後半はブルックナー。第1楽章は冒頭から速めのテンポで進みます。決して弛緩することのない端正で美しい演奏。ところどころ繊細なニュアンスが付き、フレーズの最後をすっと引いて、豊かな残響のサントリーホールに余韻が残る音楽が素敵です。

 

私はこの曲の実演をおそらく20回は聴いているので、どこでどんな味付けをしているのか、ほぼ分りますが、今日は雰囲気は十分にあるもの、特にブログに書くことのない(笑)、絶妙なバランスの音楽が進んで行きます。それでも、最後のコーダは速く入って、さらにアッチェレランドをかけていました!

 

第2楽章。第1主題は都響の弦楽が得も言えぬ深々とした響き。
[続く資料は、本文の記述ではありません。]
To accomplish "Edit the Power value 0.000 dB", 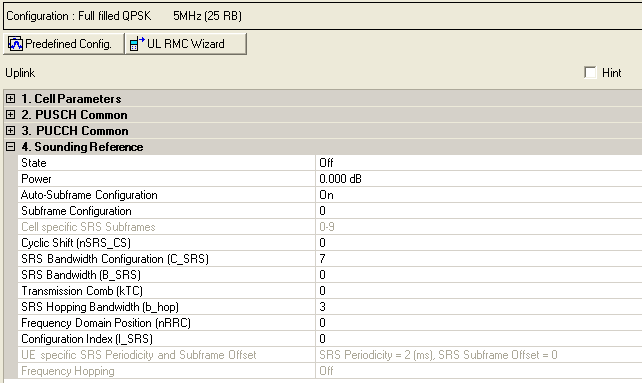I will [x=479, y=179].
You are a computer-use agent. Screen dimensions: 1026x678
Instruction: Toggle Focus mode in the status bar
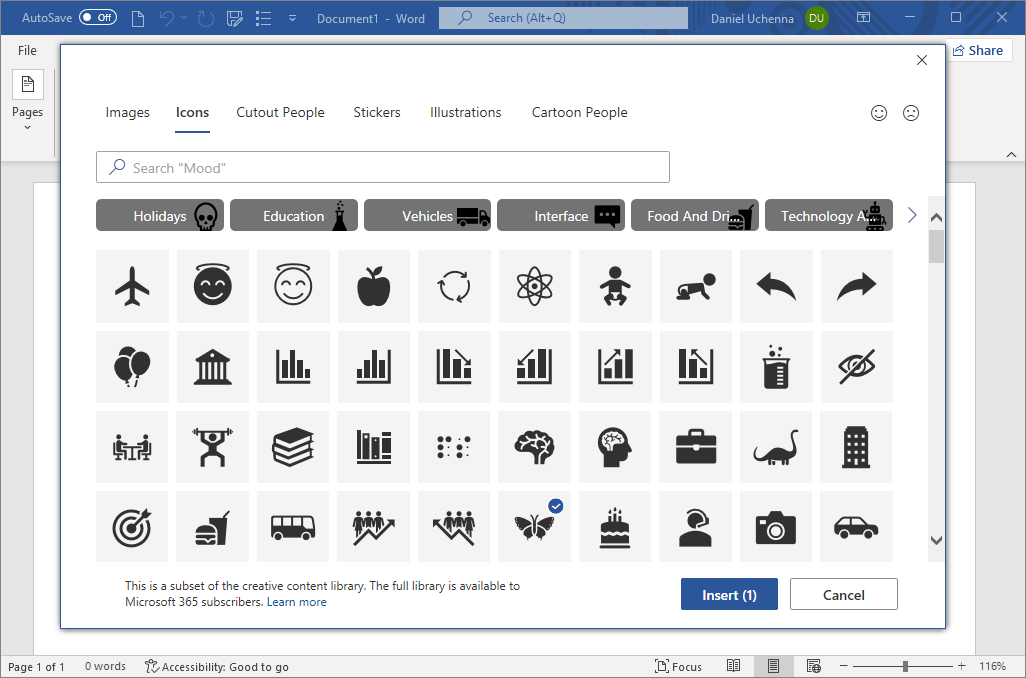coord(678,666)
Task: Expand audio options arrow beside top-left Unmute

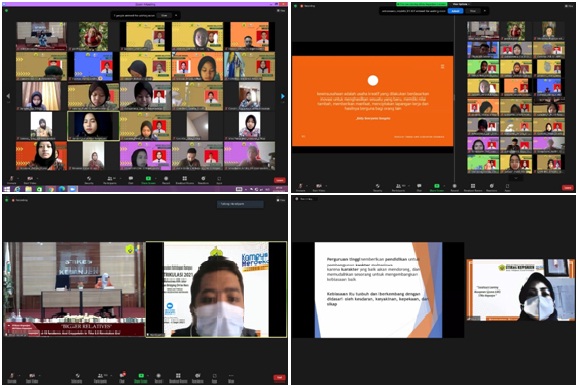Action: (x=19, y=178)
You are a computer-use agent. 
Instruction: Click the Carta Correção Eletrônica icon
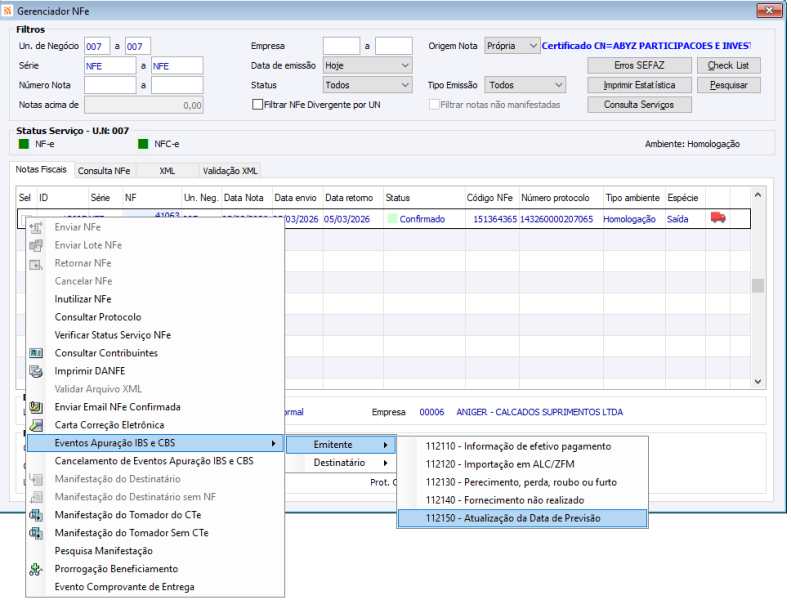36,425
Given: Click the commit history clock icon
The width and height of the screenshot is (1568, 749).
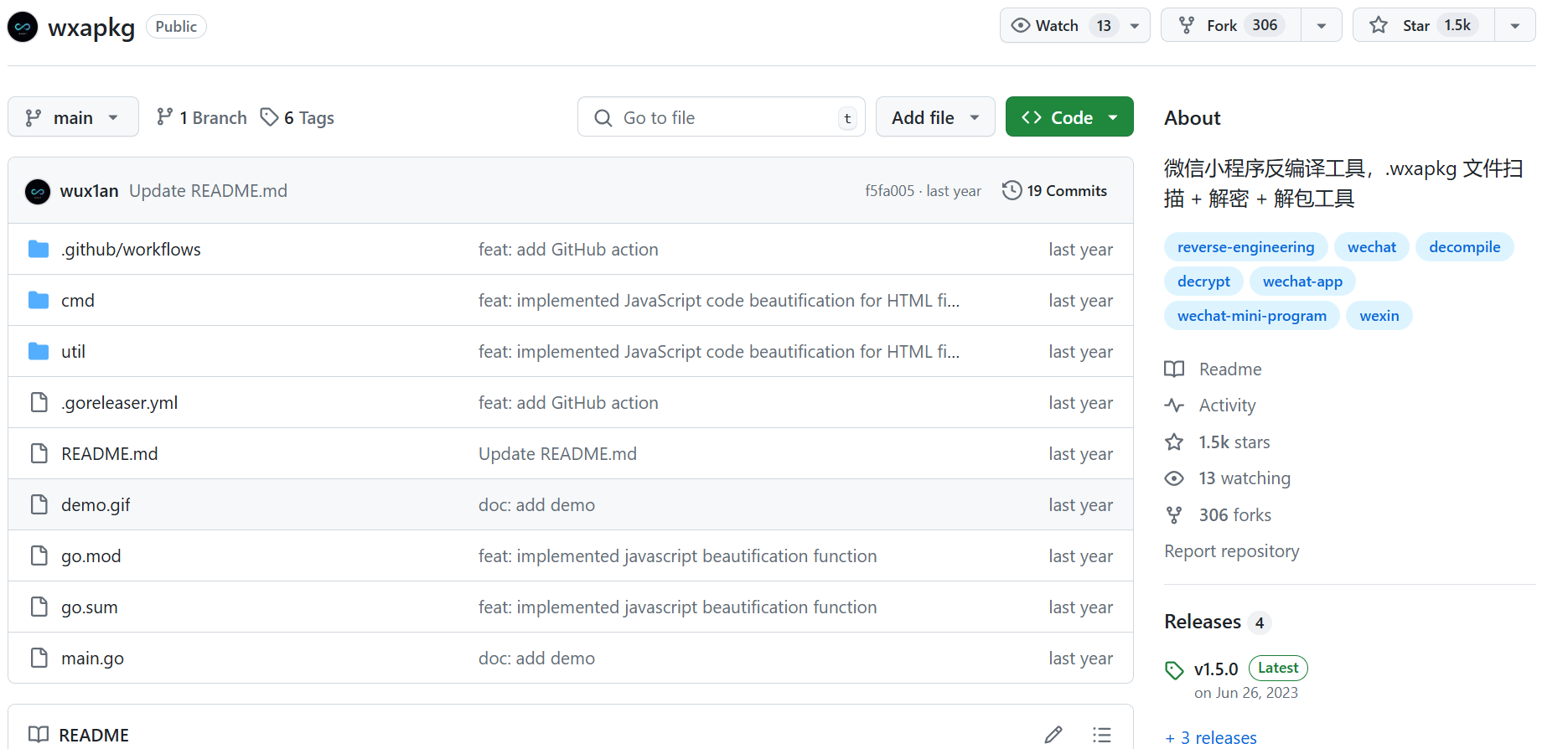Looking at the screenshot, I should [x=1012, y=191].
もうゾクゾクきます!ブルックナーの対位法の妙技に魅了される展開部では、コントラバスのベースを十分に利かせて、充実の響き、構築感溢れる音楽です。

 

3回目の第1主題も速めに入りますが、いよいよクライマックス前の金管が高らかに鳴る場面で遂にテンポを落としました!大いなる感動!そして後奏のワーグナーテューバが痺れるほど上手い!荘厳な響きを大いに堪能しました。

 

第3楽章と第4楽章は都響の金管が大活躍する迫力の演奏。ここも一切緩むことなく、流麗に進んで行きます。第4楽章のラストは第1楽章と同じく、アッチェレランドを入れて突き抜けました!

 

 

小泉和裕さんの70歳にして行きついた世界。都響の見事な演奏による孤高のブルックナー!

 

 

いや~、今日の小泉さんと都響のブルックナー、痺れました!私はブルックナー7番はどちらかと言うとゆったりとしたテンポの、雄大なスケールの演奏が好み。東京で聴いた実演では、ドラマティックかつ繊細な演奏だった、スタニスラフ・スクロヴァチェフスキ/読響とN響の演奏が強く印象に残っています。

 

今日の速いテンポの演奏は必ずしも私の好みではありませんが、小泉さんが楽譜とじっくり向き合った上で、奇をてらわず揺るぎなく振った演奏、という印象です。都響の抜群のサポートもあり、とても感じ入った演奏でした。

 

プログラムに載っていた小泉さんのインタビューの「これぞブルックナーの神髄であるという音色」、しかと受け取りました!特に第2楽章で何度、ゾクゾク来て、昇天しそうになったか分りません。この方は本当に本格派、本物の指揮者だと思う。

 

 

終演後は盛大な拍手!そして、何と都響からハッピー・バースデイの演奏が!(笑) オケが下がっても鳴り止まぬ拍手。再び出てこられた小泉さんは、今日の主役なのになぜか指揮台までは行かれず舞台脇で挨拶。謙虚さや実直さを大いに感じました。2003年に聴いたジャン・フルネさんの90歳のバースデイ・コンサートの時の印象に重なります。

 

 

小泉和裕さま、70歳の誕生日、おめでとうございます!これからますます音楽を深めて行かれるのを聴きに行くのが本当に楽しみです。特に来年のオネゲルを楽しみにしています!